The material for this article has been sourced for most part on the book on the Mahabharata by Gurcharan Das – The Difficulty of being Good. I have taken such points as struck me as relevant to our day to day lives and will discuss them here.

The first point I would like to make is the fact that all of us like to feel important. We want to be cared for, flattered and deferred to. Relating to this Gurcharan Das offers in his book two pieces of sage advice:

You’ll waste a lot less time worrying about what others think of you if only you realized how seldom they do.

To be happy one must not be too concerned with the opinion of others. One should pursue one’s goals single-mindedly, with a quite confidence, without thinking of others.

The second sentence above was from the philosopher Albert Camus.

A second point is that, “Duryodhana’s liberal attitude to social classes is in the eyes of the epic poets, a marker of his essential corruption and one of the principal motivations given for the necessity of his demise.  His attitude is representative of the breakdown of social order and customary behaviour that occurs when class divisions are not properly maintained.

(See Footnote 86, Chapter 6 of The Difficulty of being Good)

The above sentences state categorically that not respecting class distinctions may lead to a breakdown of social order. A number of people (especially from the higher castes) would agree that that is what has happened in India today.

Now the third point I would like to make is relating to reservations in educational institutions and jobs in the government. It is obvious to everybody that the reasons why we cannot do away with them now or anytime in the future is because of vote bank politics and so it has become a tool to demand a share of patronage. Gurcharan Das (in the above book) recommends an end to reservations and wants educational scholarships for economically backward children paid by the state beginning in kindergarten.

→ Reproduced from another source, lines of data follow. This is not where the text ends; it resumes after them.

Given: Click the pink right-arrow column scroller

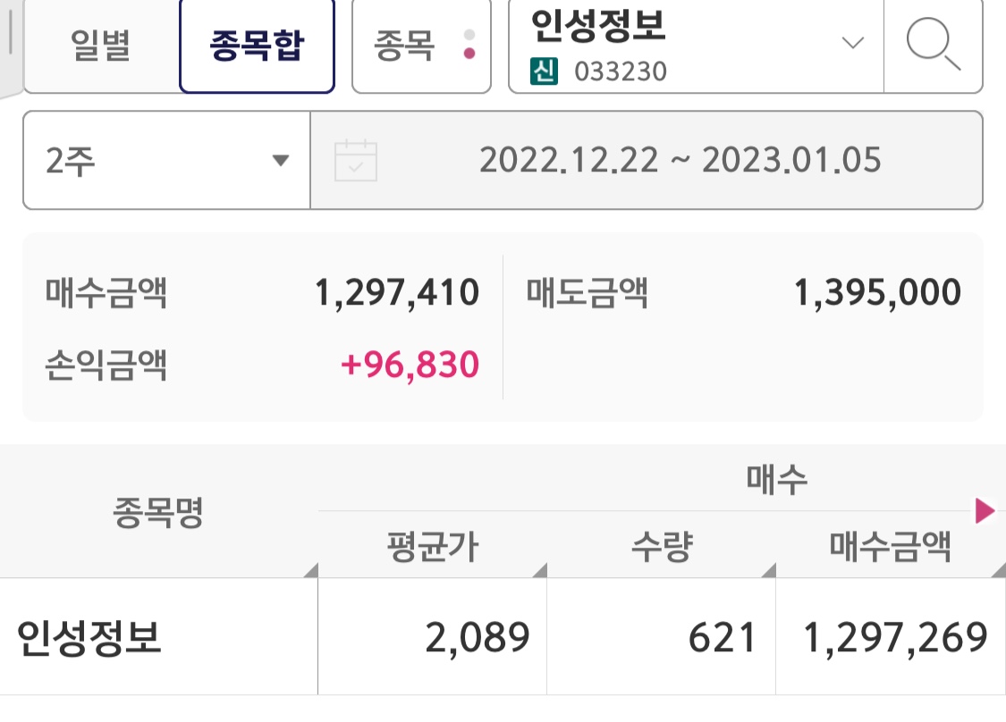Looking at the screenshot, I should pos(985,511).
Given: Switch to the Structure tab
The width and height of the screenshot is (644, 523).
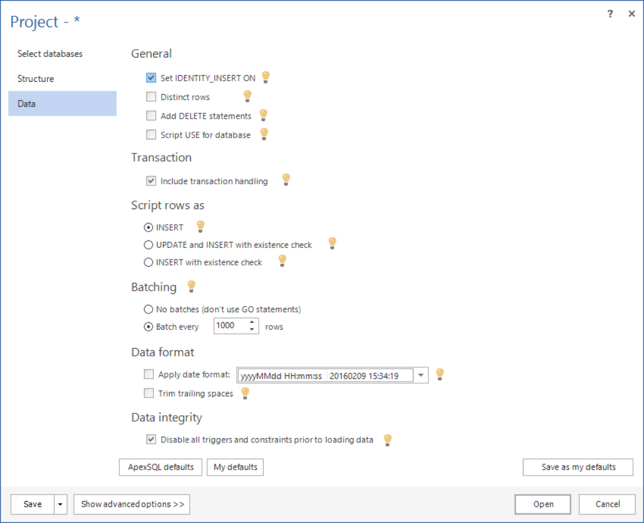Looking at the screenshot, I should coord(36,79).
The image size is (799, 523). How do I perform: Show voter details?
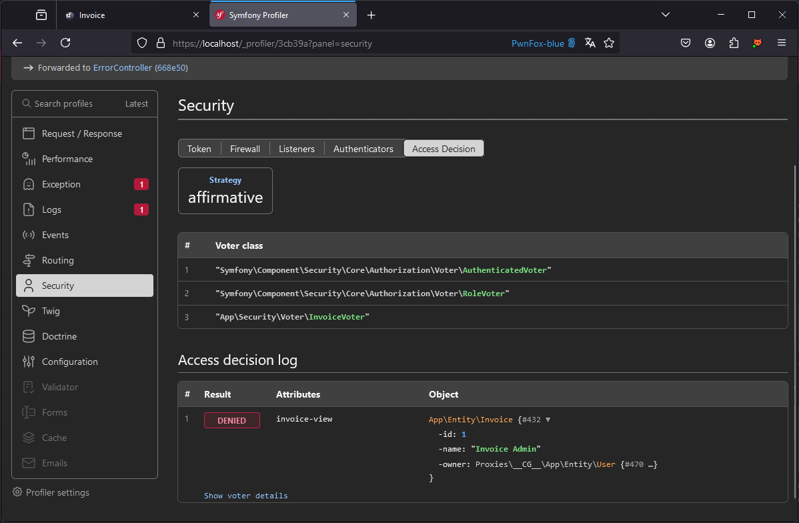245,496
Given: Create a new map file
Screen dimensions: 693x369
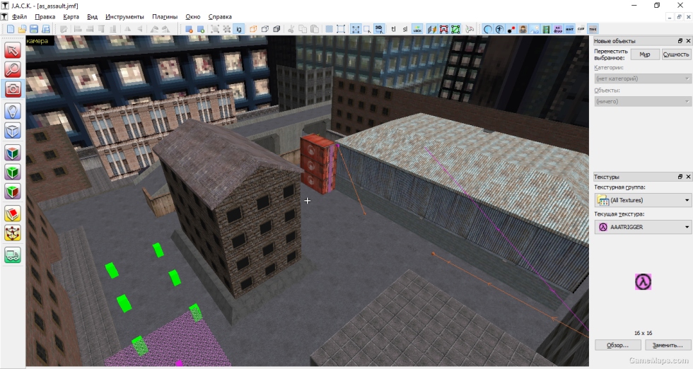Looking at the screenshot, I should pyautogui.click(x=11, y=29).
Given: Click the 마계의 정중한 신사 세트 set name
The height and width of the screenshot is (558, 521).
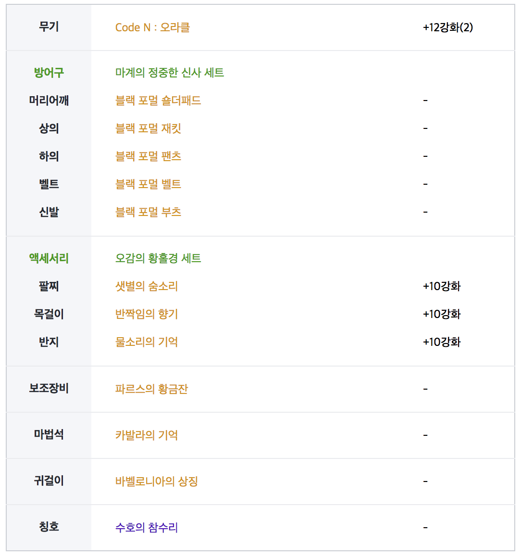Looking at the screenshot, I should 170,73.
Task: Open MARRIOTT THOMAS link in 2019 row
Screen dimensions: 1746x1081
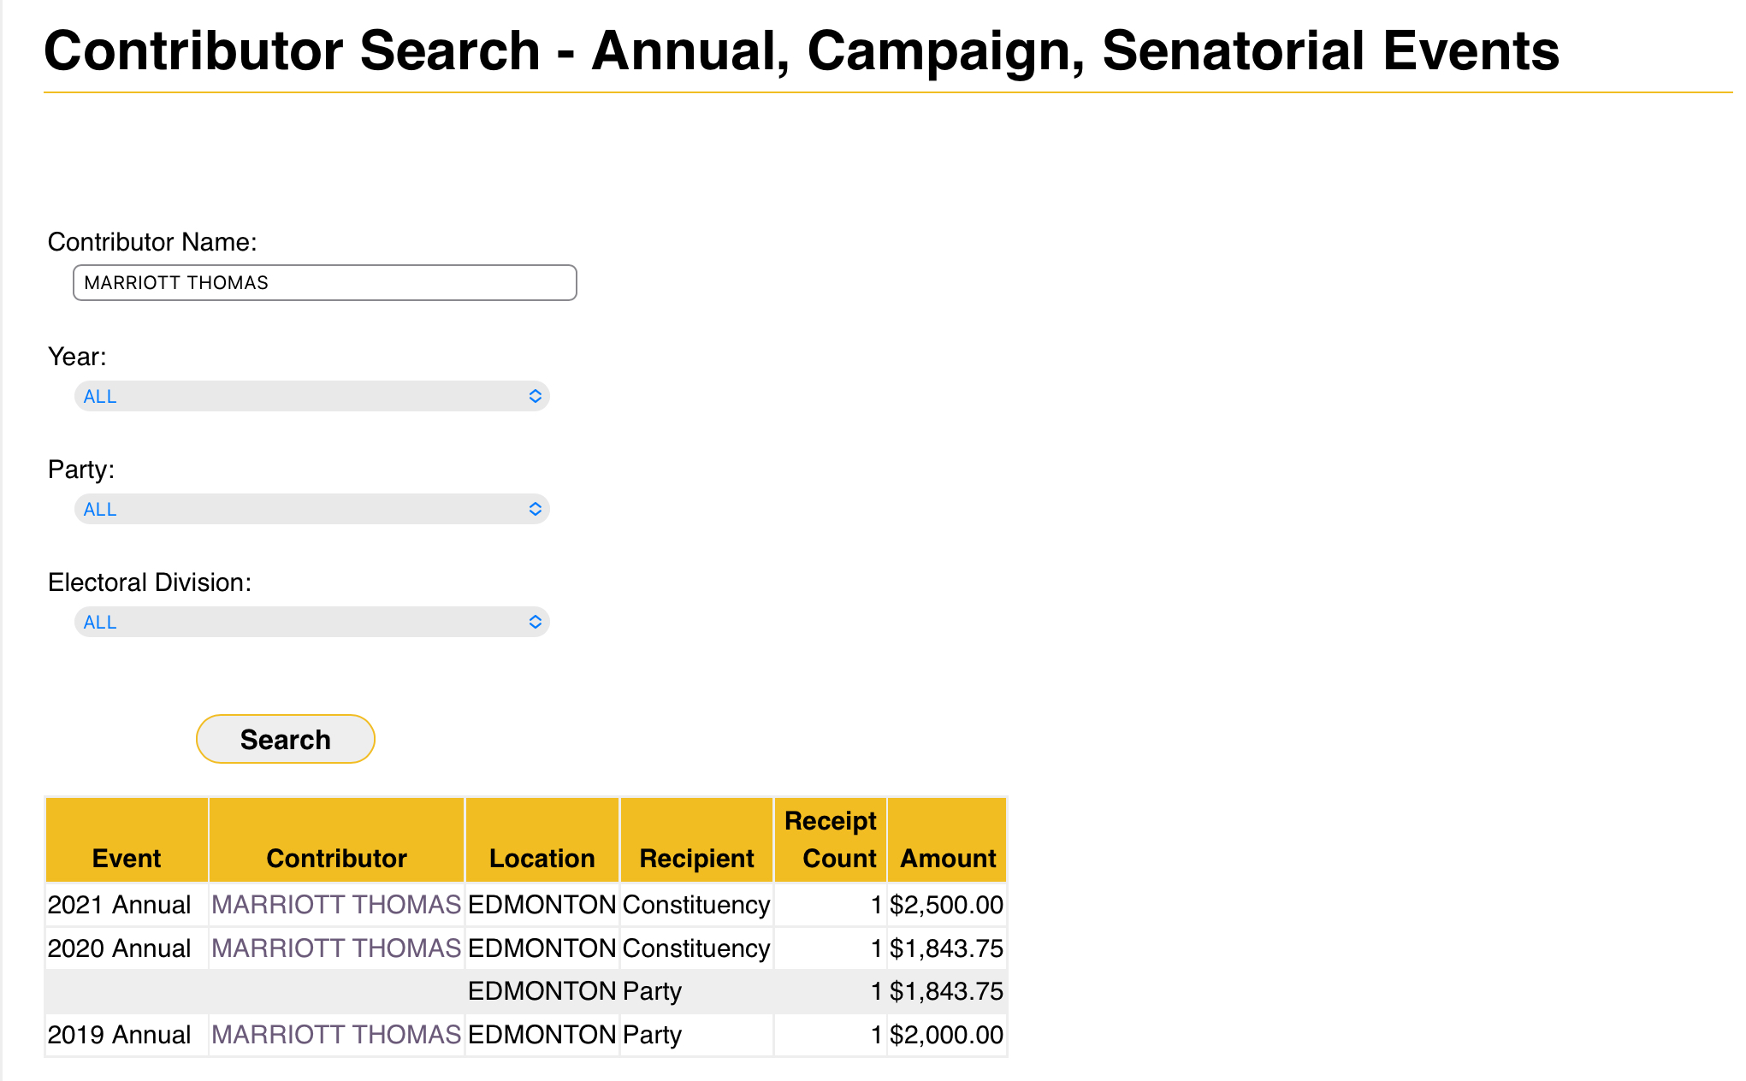Action: (336, 1035)
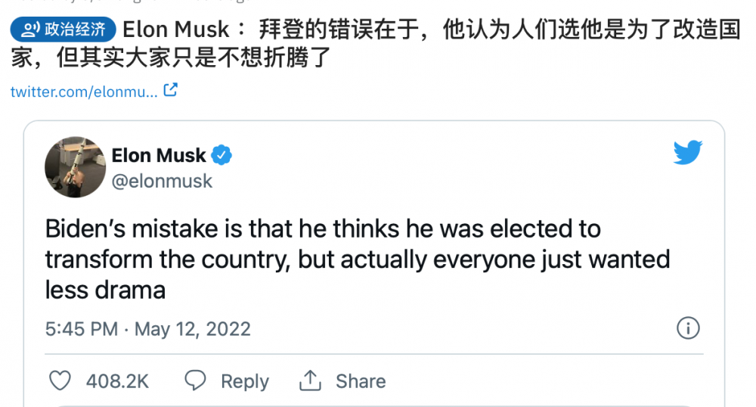Click the reply speech bubble icon
Screen dimensions: 756x407
tap(196, 381)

The objections to reservation are that it is inefficient, it is unfair and it damages self-esteem. I have myself experienced the inefficiency as far as essential government services are concerned. Sometime in early 2001 I was the victim of a crime (a dacoity) and was forced to sign away a large part of my assets which consisted of equity shares traded on the stock exchange. After I registered a complaint with the police, they took some action but did not arrest the main accused. I then hired a private detective (whose services were very expensive) and he was able to get the main accused arrested. But following that the police did not file a charge sheet which was required in order for the case to be heard in court.

It seems obvious to me now (although I did not realise it at the time) that the investigating officer had accepted bribes from the main accused in order to shield him. I had to approach the ACB of the state police in order to get the charge sheet filed.

This however was not the end of my troubles. I had to face obstacles when the case came up for hearing in court as well. By that time I was exhausted after years of running after the authorities trying to get them to prosecute the case. So I compromised with the accused for a fraction of the amount that he had stolen from me.

Now this is a case of inefficiency as far as delivery of essential services in concerned. This is the price paid by me for merit and integrity not being the only criteria which matter in making the selection to important posts in the police and judiciary.